-------- TEXTE SOURCE
Dans les sols de consistance moyenne, dans les terrains contenant assez de calcaire, on répandra la fumure également sur le sol, et on l’enfouira par un seul et unique labour donné à deux fers de bêche, lorsque la terre sera bien saine. Dans les terrains siliceux où l’asperge donne de très beaux résultats, on donnera également un seul labour au printemps, labour par lequel on enfouira la fumure, qu’il sera bon d’additionner de calcaire ou de cendres.




Lorsque le terrain à planter est nivelé, labouré, fumé et purgé de pierres, on place des piquets à 1 mètre 20 centimètres de distance, celle à laquelle on plantera les lignes d’asperges, que l’on orientera de l’est à l’ouest. Au lieu de faire des planches contenant deux et quelquefois trois rangs d’asperges, plantés de 40 à 60 centimètres de distance, nous ne ferons qu’une seule ligne tous les 120 centimètres, et nous planterons les griffes d’asperges à la même distance, sur toute la longueur de la ligne, en ayant soin de planter les lignes suivantes en quinconce, afin d’avoir une distance de 1 mètre 20 centimètres, en tous sens, entre les pieds.

Ce mode de plantation paraîtra exagéré à ceux qui ont l’habitude de planter les asperges à 40 centimètres. Un mètre vingt centimètres est la distance voulue et expérimentée pour l’asperge d’Argenteuil, six ou huit fois plus grosse que la verte, et quatre fois plus productive. Si l’on plante plus près, on s’expose à perdre beaucoup sur le volume et sur la quantité des asperges.

Lorsque les piquets sont placés à 1 mètre 20 centimètres de distance, on enfonce de chaque côté un piquet à 20 centimètres de celui du milieu, ce qui donne, lorsque le cordeau est posé, une ligne de 40 centimètres de large. On ouvre des petites tranchées de 14 centimètres de profondeur, et de 40 de largeur, pour planter les griffes, en rejetant la terre extraite à droite et à gauche.

Les tranchées ouvertes, on met un peu de fumier à demi-consommé au fond, et l’on met en réserve deux ou trois poignées du même engrais, tous les 1 mètre 20 centimètres, à la place que doit occuper chaque griffe d’asperges. Cela fait, on procède à la plantation des griffes.

Culture des asperges

On forme une petite butte de terre avec les mains, au milieu de la tranchée, à la place où l’on doit planter la griffe. On la place sur le sommet de la butte, en étalant soigneusement les racines tout autour; on couvre les racines de 2 ou 3 centimètres de terre, en ayant le soin de la bien faire adhérer à l’extrémité des racine ; puis, avec la main, on distribue sa réserve d’engrais sur tout le périmètre des racines recouvertes de terre, et l’on termine l’opération en recouvrant le tout de terre.
----------------
→ CONSIGNES
(a) D'après le texte source, dans quelle direction les lignes d'asperges doivent-elles être orientées ?
(b) Recopiez fidèlement le passage du texte source situé entre « Lorsque les piquets » et « plantation des griffes. », ces deux bornes comprises.
-------- DONNÉES FOURNIES
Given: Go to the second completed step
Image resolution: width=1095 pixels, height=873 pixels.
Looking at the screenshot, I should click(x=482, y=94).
----------------
-------- DONNÉES FOURNIES
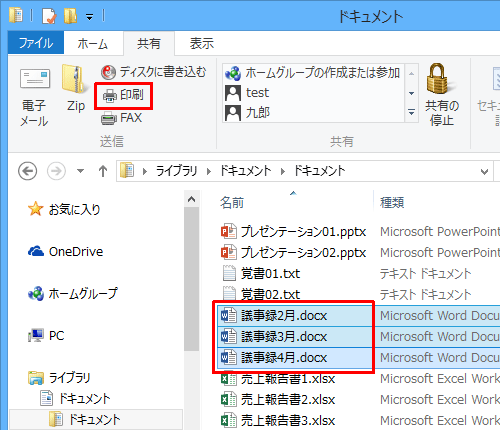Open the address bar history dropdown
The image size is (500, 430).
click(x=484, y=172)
----------------
→ CORRIGÉ
(a) De l'est à l'ouest.

(b)
Lorsque les piquets sont placés à 1 mètre 20 centimètres de distance, on enfonce de chaque côté un piquet à 20 centimètres de celui du milieu, ce qui donne, lorsque le cordeau est posé, une ligne de 40 centimètres de large. On ouvre des petites tranchées de 14 centimètres de profondeur, et de 40 de largeur, pour planter les griffes, en rejetant la terre extraite à droite et à gauche.

Les tranchées ouvertes, on met un peu de fumier à demi-consommé au fond, et l’on met en réserve deux ou trois poignées du même engrais, tous les 1 mètre 20 centimètres, à la place que doit occuper chaque griffe d’asperges. Cela fait, on procède à la plantation des griffes.